Task requirements —
A. From the essay on writing and God-given inspiration, retype word for word everything between "Here’s what I’ve" and "planned to write.", inclusive.
B. In the essay on writing and God-given inspiration, why does the author keep setting aside the sequel idea that came while rocking Xoe? Answer in one to three sentences.

Passage to read —
══════
But she did not, therefore, stroll out into the village at the age of eighteen and say, “Okay, y’all, God told me to be your doctor, so here I am! Come be doctored!” That would have been ridiculous, right? She had to first go to college, then to med school. She had to do internships and residencies. It took her years before she was ready to make good on that call. That inspiration. And she did it because that’s what it took to answer God’s call. It took WORK.
Why do authors sometimes think the stories or ideas He gives us deserve less? Or that they can never be changed or edited or tweaked?
Here’s what I’ve discovered: God gives us the inspiration we need to get started. But that just the beginning. Not the end.

My own example exists in A Soft Breath of Wind. If you want to talk about God “downloading” a story to your brain, this is the one I’d had that experience with. We’d just moved back home after living in Annapolis for years. Xoe was a few months old. A Stray Drop of Blood was just a few months older. I’d had no intention of writing a sequel to it, but as I rocked Xoe one morning, it came to me. Who Quickens the Dead, it was called. That sequel I hadn’t planned to write.

Benjamin and Samuel, all grown up. Two young women, one with the gift of discernment, one who was demon-possessed. In the course of the next two days, this very long and involved story came to me in full detail. I’m talking, sit down and write pages and pages of notes detail. I had full scenes in my head. The complete cast of characters. The themes, the plot, the beautiful Truths I wanted to draw out.
In that lovely frenzy of inspiration, I sat down and wrote a chapter. And then I screwed up my nose. Because it stank. I knew enough to know that. This, though it exactly followed the inspiration God had given me, was not good enough.
Years went by. I wrote other books. This one was always there, waiting, and a few times I drew it out and fiddled with it. I learned more, I wrote more, I did more, I got other contracts, Stray Drop began genuinely selling. But every time I considered this God-given story, it didn’t take long for me to realize that the time for it wasn’t ripe yet. I wasn’t ready. Maybe I had the inspiration, but I didn’t yet have the ability to make it what it deserved to be.
══════
Recorded data —

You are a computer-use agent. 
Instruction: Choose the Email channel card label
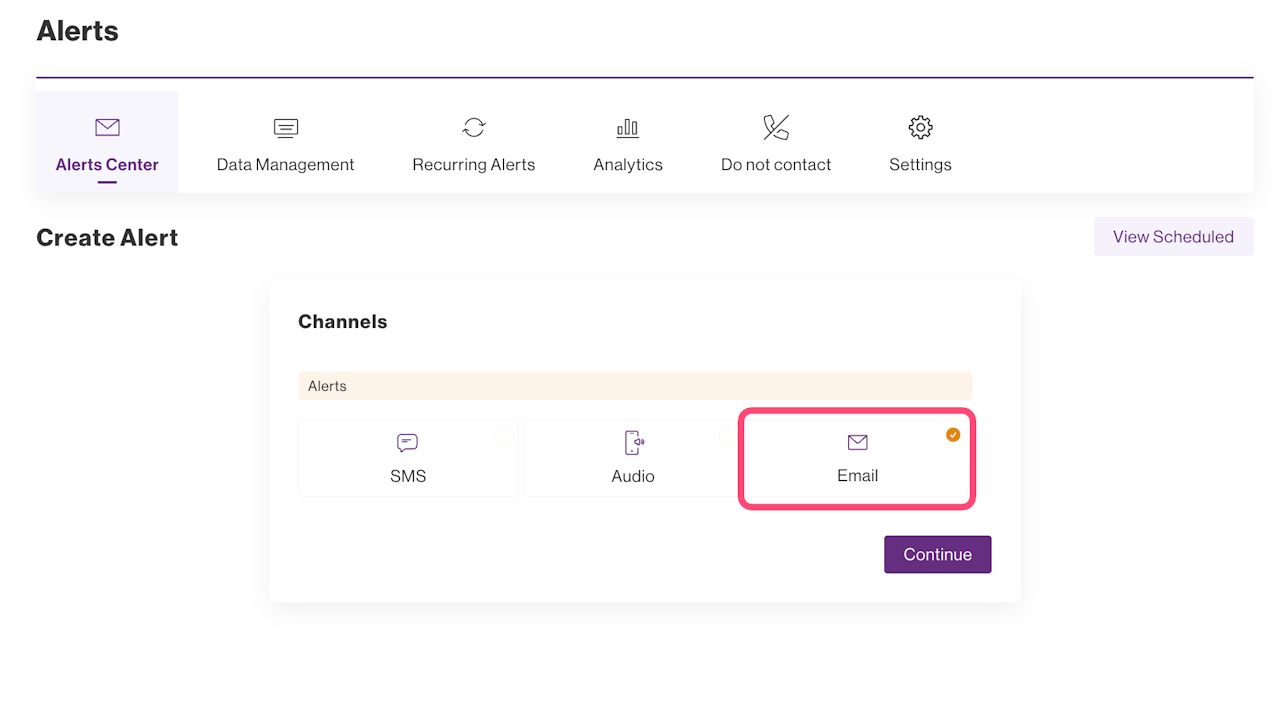(857, 476)
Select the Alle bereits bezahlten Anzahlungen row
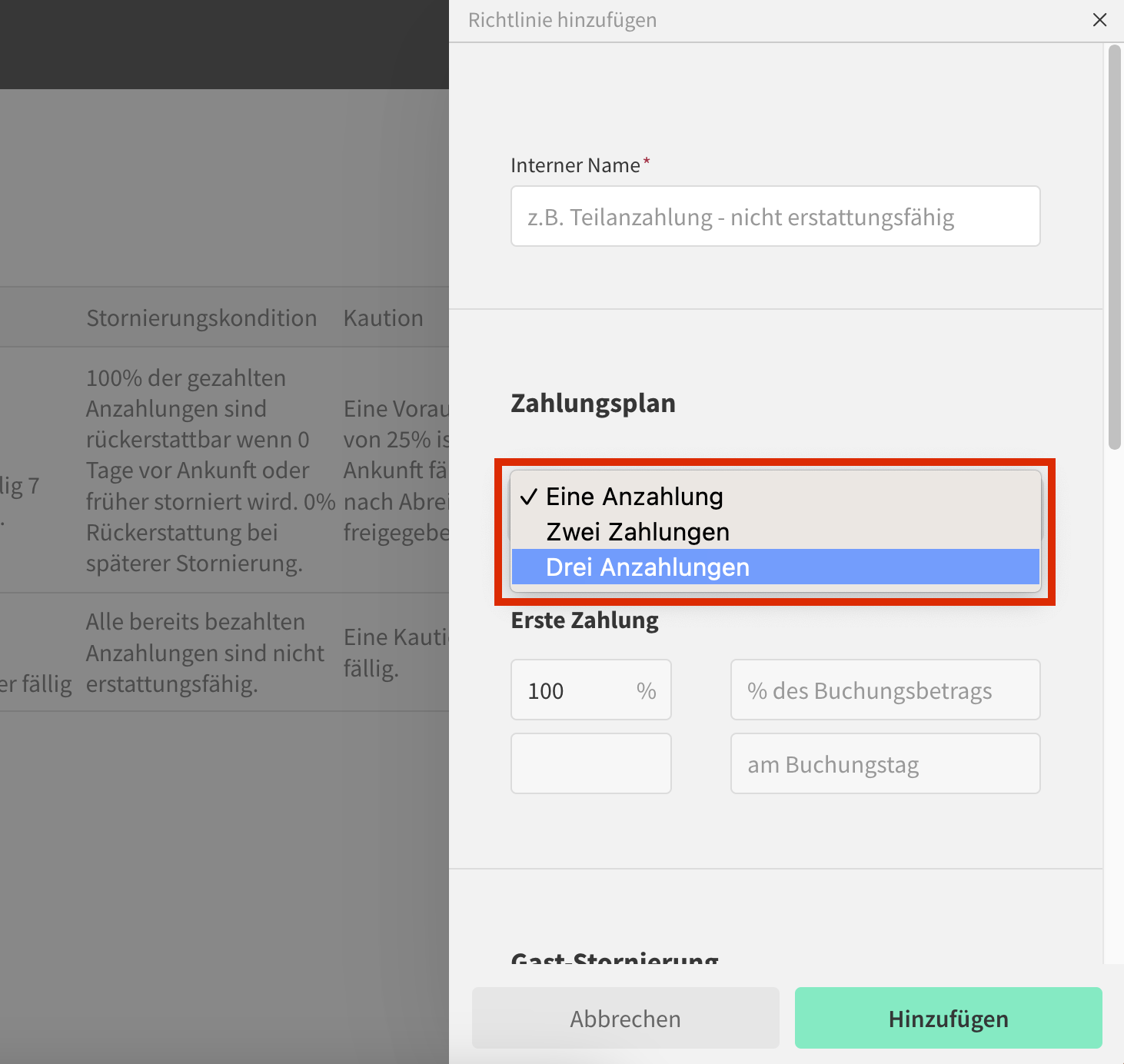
══════
Answer list —
A.
Here’s what I’ve discovered: God gives us the inspiration we need to get started. But that just the beginning. Not the end.

My own example exists in A Soft Breath of Wind. If you want to talk about God “downloading” a story to your brain, this is the one I’d had that experience with. We’d just moved back home after living in Annapolis for years. Xoe was a few months old. A Stray Drop of Blood was just a few months older. I’d had no intention of writing a sequel to it, but as I rocked Xoe one morning, it came to me. Who Quickens the Dead, it was called. That sequel I hadn’t planned to write.

B. Each time the author went back to the story, it soon became clear that the time for it wasn't ripe yet. The author had the inspiration but didn't yet have the ability to make the story what it deserved to be.